DEVLET VE KÜRT ÖZGÜRLÜK HAREKETİ PERSPEKTİFİ

DEM Parti Grupbaşkanvekili Gülistan Kılıç Koçyiğit ise devletlerin “bir zor aygıtı olarak görev yaptığını” vurguladı. Paris Komününün kendisinin tam da reel sosyalizmi ifade ettiğini söyleyen Koçyiğit, şunları aktardı:

“Güncel anlamda Kürt özgürlük hareketinin yanı başımızdaki Rojava devrimine bakmak ufuk açacaktır.
Modern devlet aynı zamanda patriyalkal ilişkilerle el ele gider. Devletin dili eril, bakışı da hiyerarşiktir. Kadını bir yurttaş olarak görmez, değer vermez. Devleti konuştuğumuz zaman aynı zamanda cinsiyetçi bir ilişki biçiminden bahsedebiliriz. Bütün öteki kimlikleri yokederek kendisini vareder. Örneğin okuldan başlayarak itaatle hayata başlıyoruz. Kadınsan erkeğe, askersen üstüne itaat… Sürekli itaat biçimini normalleştiren bir toplumsal yaşam öneriliyor.
Kürt Özgürlük hareketi ve Sayın Öcalan açısından bu konuları ifade etmek isterim.
Zamanla paradigmasını yenileyen bir hareket bu. Sayın Öcalan’ın en büyük eleştirilerinden birisi devletedir. Devleti sorunların kaynağı olarak değerlendiriyor. Türkiye Cumhuriyeti de ulus devlet formunda kendisini örgütlemiş. Kapitalist sistemi besleyen bir form bu. Toplumun öz örgütlülüğünü reddeden bir sistem bu.
Bugün Rojava örneğine baktığımız zaman mümkün olduğunca devlet dışı bir yaşamın inşa edildiğini görebiliyoruz. Bütün toplumların örgütlendiği bir sistem diyebiliriz. Sayın Öcalan, devletin küçülmesi, toplumun güç olması mekanizmasını ifade etmekte. Toplumu öz güç yapmak, anda devrim gibi bir perpektifi var. ‘Devrim gelsin, sonra kadınları özgürleştiririz’ gibi değil, anda devrim ile bugünden kurmak gibi bir anlayışı vardır. Bu anlamda, toplumun temel güç olması anlayışı her zaman öne çıkar.
Sayın Öcalan’ın en temel beslendiği kaynak Marxizmdir. ‘Sosyalizmde ısrar, insanlıkta ısrar’ der. Geçmişi aşarak yeni yolların önümüzde olduğunu ifade etmek isterim. Yöntemleri, araçları değiştirerek yeniyi ancak öyle kurabiliriz.”

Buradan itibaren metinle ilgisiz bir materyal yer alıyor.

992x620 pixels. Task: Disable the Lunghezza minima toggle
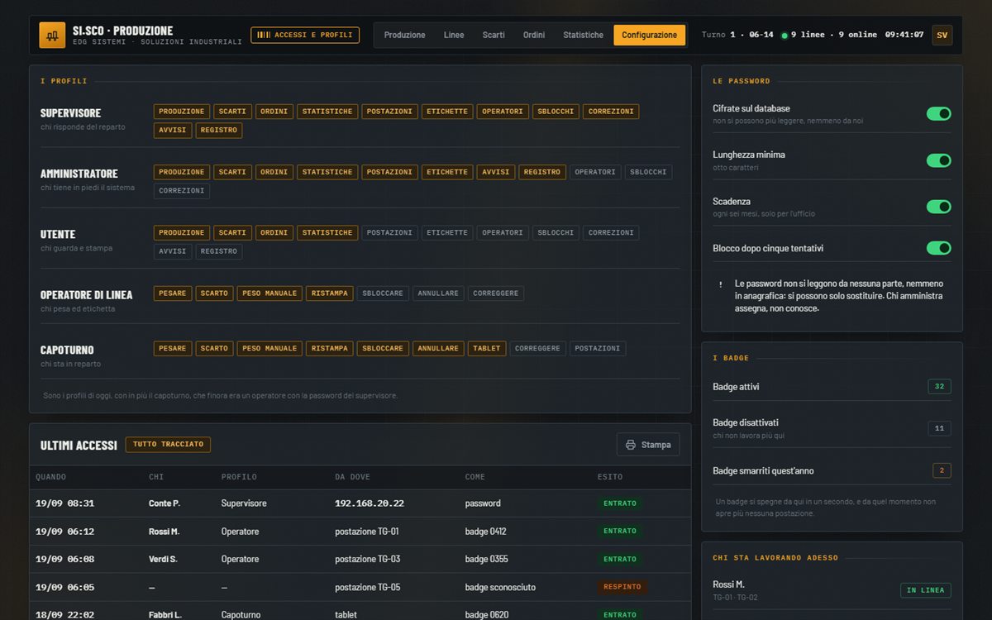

SOSYALİZMİN ÇEŞİTLİLİĞİ VE KOMÜNALİST YAKLAŞIM

Yazar Cengiz Baysoy da “Sosyalizm” kavramının çeşitliliğine işaret ederek, “Artık sosyalizmi retorik bir söylem olarak kullanıyoruz. Sosyalizm kavramı neden bugün komünizmi unutturacak kadar bir pratiği ortaya çıkartıyor?” diye sordu. Baysoy, gelinen süreçte, komünalist bir sosyalizmin anlamlı olacağını vurgulayarak şunları söyledi:
“Abdullah Öcalan, direnişin toplumsal zeminini bize söylüyor. Komünler, antikapitalist direnişin politik fabrikalarıdır. Sendikalar artık bugün çalışmıyor. Yaşasın komün.”

‘Sosyalizm Yeniden’ panelinin öğleden sonraki bölümünde ‘Tarihsel Deneyimler ve Demokrasi Platformu’ başlığı üzerinden tartışmalar yürütüldü.
İkinci bölümün moderatörlüğünü Esengül Demir yaptı.

Programa telefon ile bağlanan Kuzey ve Doğu Suriye Özerk Yönetimi’nin Dış İlişkiler Komitesi Eşbaşkanı İlham Ahmed, Rojava yönetimi deneyimlerini paylaştı.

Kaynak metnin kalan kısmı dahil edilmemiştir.